第3点の著者独自に見解については、「後発ブランドが先発ブランドに勝てる戦略」、「アウトバウンド(電話担当者がこちらから積極的に顧客に働きかけること)機能を備えたコンタクト(コール)・センターの設置」、「日本のジェネリック業界が生き残るための3つの大胆な戦略」、「モバイル時代のマーケティング戦略」、「会社は逆に“授業料”をくれるビジネス・スクール」、「競合他社とのアライアンス(連携)を実行せよ」、「売れないMRほど忙しい」、「無計画訪問による時間のムダ」、「ドクターのインサイト(ニーズのさらに奥にある本質的な欲求)を見極めよ」、「現在の上司に拒否権のないMRフリー・エージェント制度」などなど、それこそ枚挙にいとまがない。
【ドクターの本音】
MRにとって、ドクターの本音を聴取できるチャンスは、そうそうあるものではない。この意味で、『ドクターは、そう考えないよ――ドクターとMRのギャップを埋める10枚の処方せん』(染谷貴志・川越満著、セジデム・ストラテジックデータ株式会社ユート・ブレーン事業部)は貴重である。
都内の基幹病院でドクターとしてのスタートを切り、11年間、研鑚を積んだ後に、診療所の院長に転じて6年、計17年間、MRに接してきた体験に裏打ちされた著者の語り口は辛口だが、傾聴に値する。
【診断・処方せん・指導せん・服薬指導】
ドクター(染谷)がMRのよくある「症状」(習慣)に対して「診断」し、「処方せん」(ギャップを埋める解決策・考え方)を提示する。ケースによっては「指導せん」も付ける。その処方せんを調剤薬局(川越)が受けて「服薬指導」(処方せんに書いてある内容を、さらに深く考えて実行するためのアドヴァイス)を行う――という形で、話が進行していく。
例えば、「担当するドクターに講演会や勉強会への出席を依頼しても、参加してもらえない」という症状に対する処方せんは、「ドクターが求めているには、明日からの臨床に活かせる『生きた講演会』」となっており、「先生は、どんな講演会なら参加したいと思いますか?」と聞いてみては、と提案している。そして、服薬指導では、「まず、ドクターの行動パターン(ドクターのスケジュール・動線)の把握」を勧めている。

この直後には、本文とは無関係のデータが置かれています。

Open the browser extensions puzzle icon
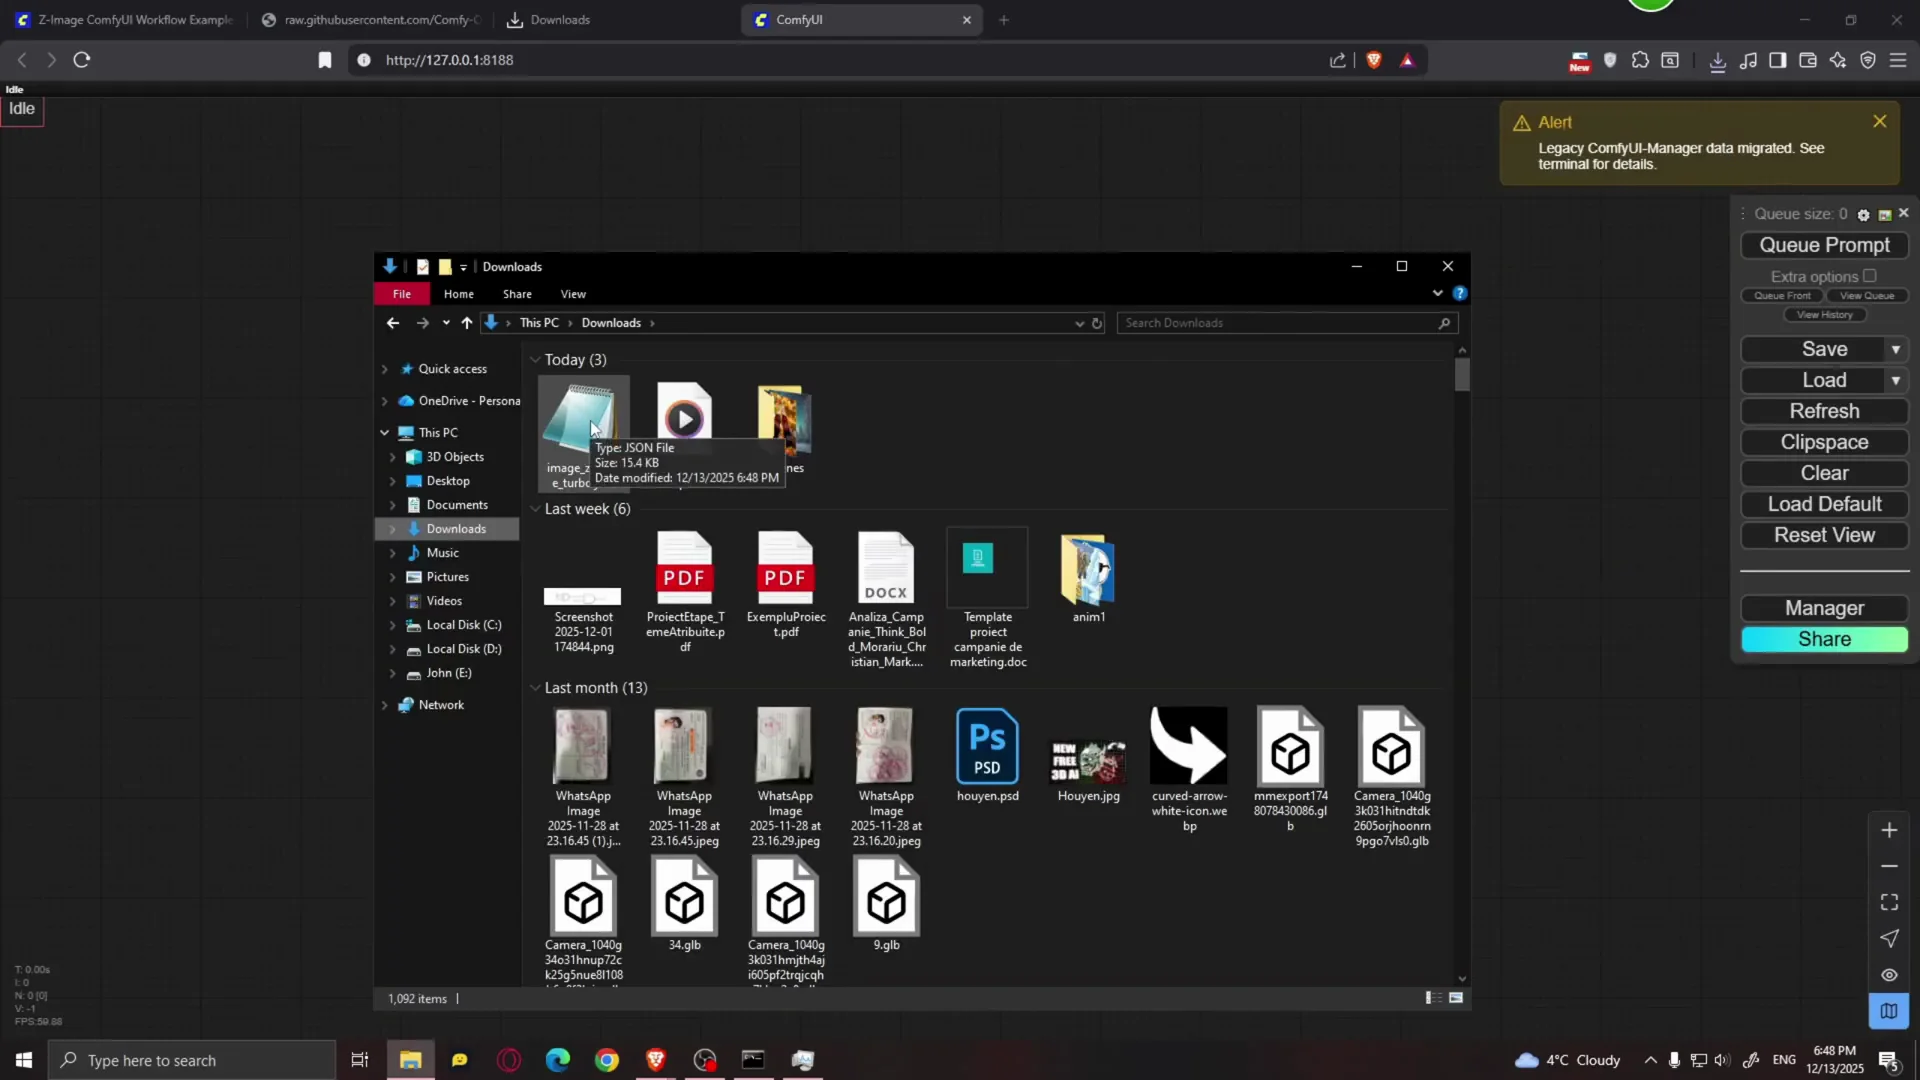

「定期的に訪問しても、ドクターに認知してもらえない」という症状には、「●その診療所は、どんな問題を抱えているのか? ●どんな情報を必要としているのか? ●どうすれば自分が役に立てるだろうか?」といった視点を持って訪問しては、という処方せんが出されている。
「ドクターとの面談の際、製品コールしかできない」という症状には、MRが自分の魅力や強みは何なのかを分析し、それをドクターにどうアピールしたら効果的か考えてみては、と提言している。
【今後のMR活動】
「接待に関する規制が厳しくなることを、ピンチと捉えるか、チャンスと捉えるかで、今後のMR活動に差が出てくる」、「自分のMR活動が、地域の医療の発展に役立つことができる、そう考えて仕事をするのと、ただ自社製品の処方を増やす目的だけで仕事するのとでは、モチヴェーションが違ってくるのでは」、「facebookが凄い広がりを見せているが、こうした実名で情報発信をするサイトがこれから充実してくると、今のe-detailingと呼ばれている仕組みは廃れていくのでは」という指摘には、思わず耳をそばだててしまう。

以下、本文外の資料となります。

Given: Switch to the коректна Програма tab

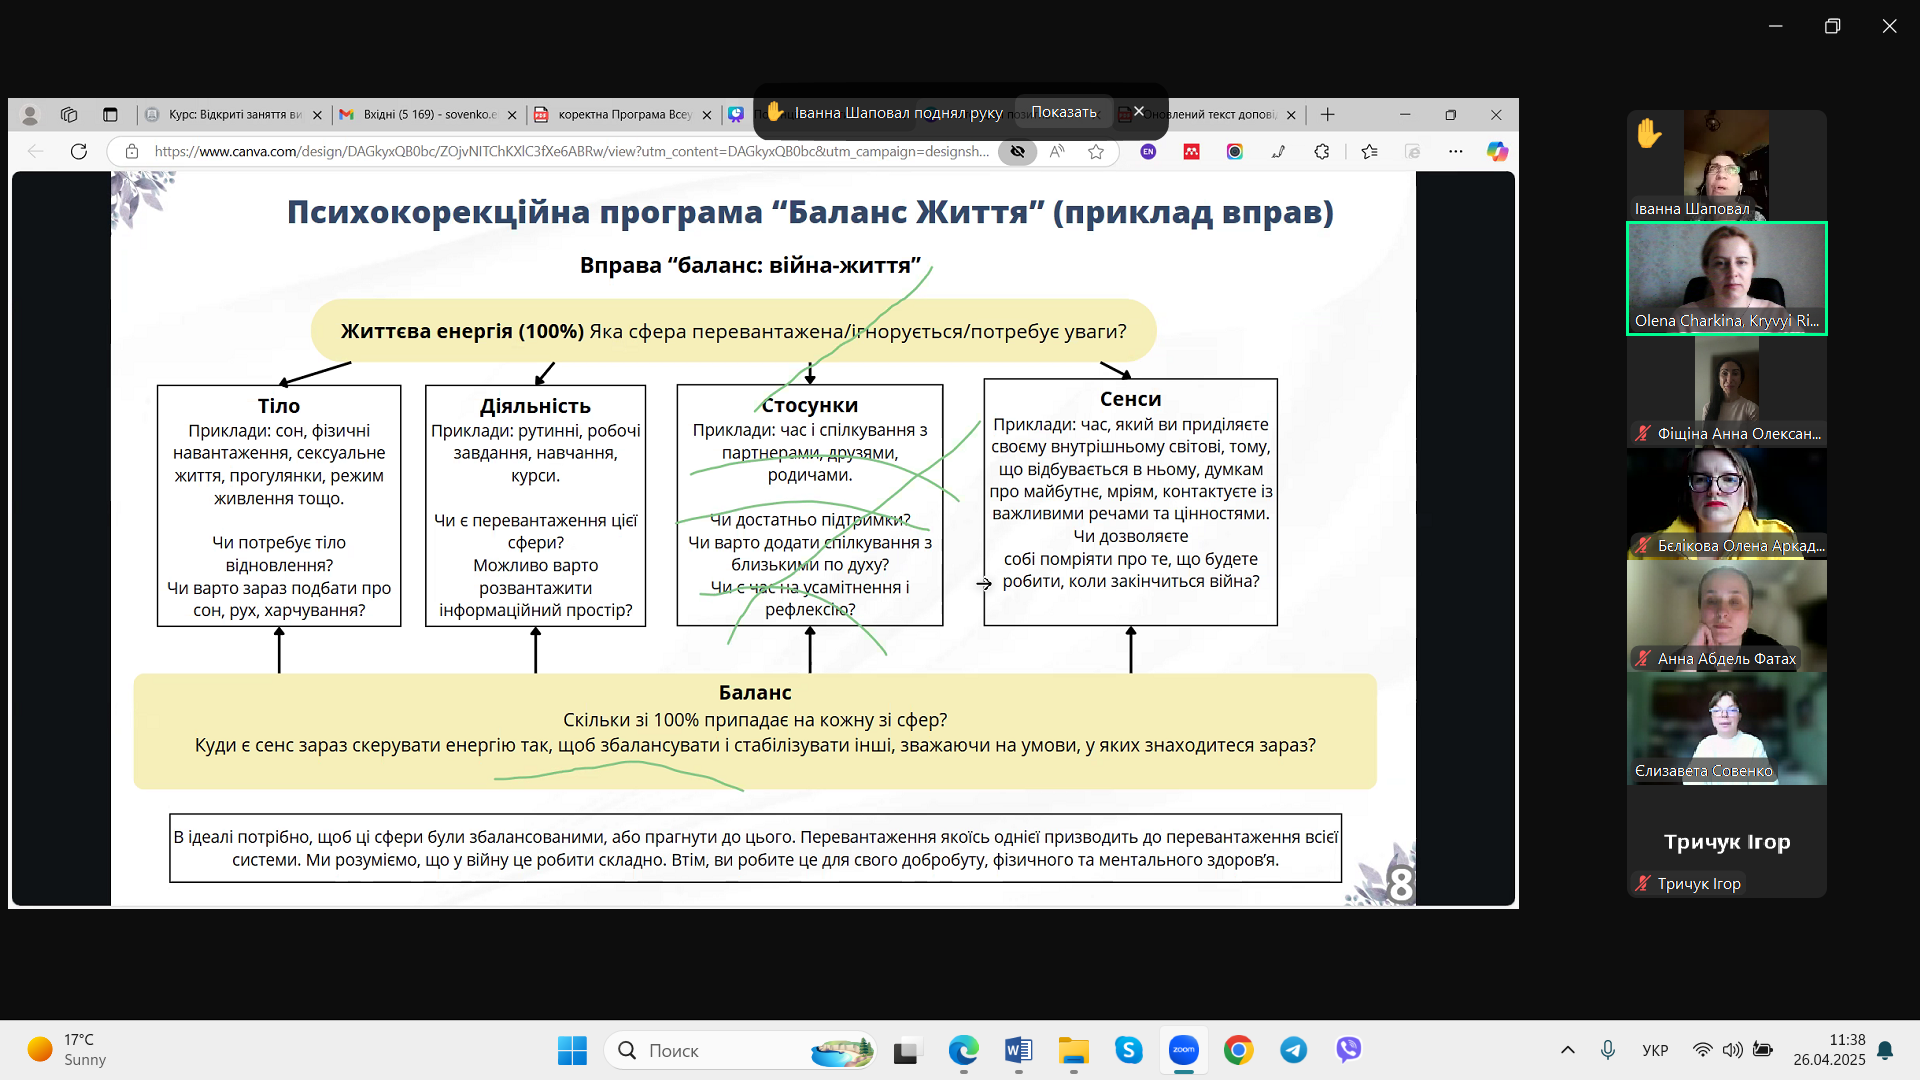Looking at the screenshot, I should click(623, 115).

一方、「自分が明日から動けない状態になったら、家族やスタッフはどうなるんだろう。明日から患者が一人も来なくなったらどうしよう」、「勤務医の時には他のドクターと触れ合い、情報交換することができたが、開業医は結構孤独。治療に関しても、いろいろ有益な情報を求めている」といった述懐からは、著者の人間味が伝わってくる。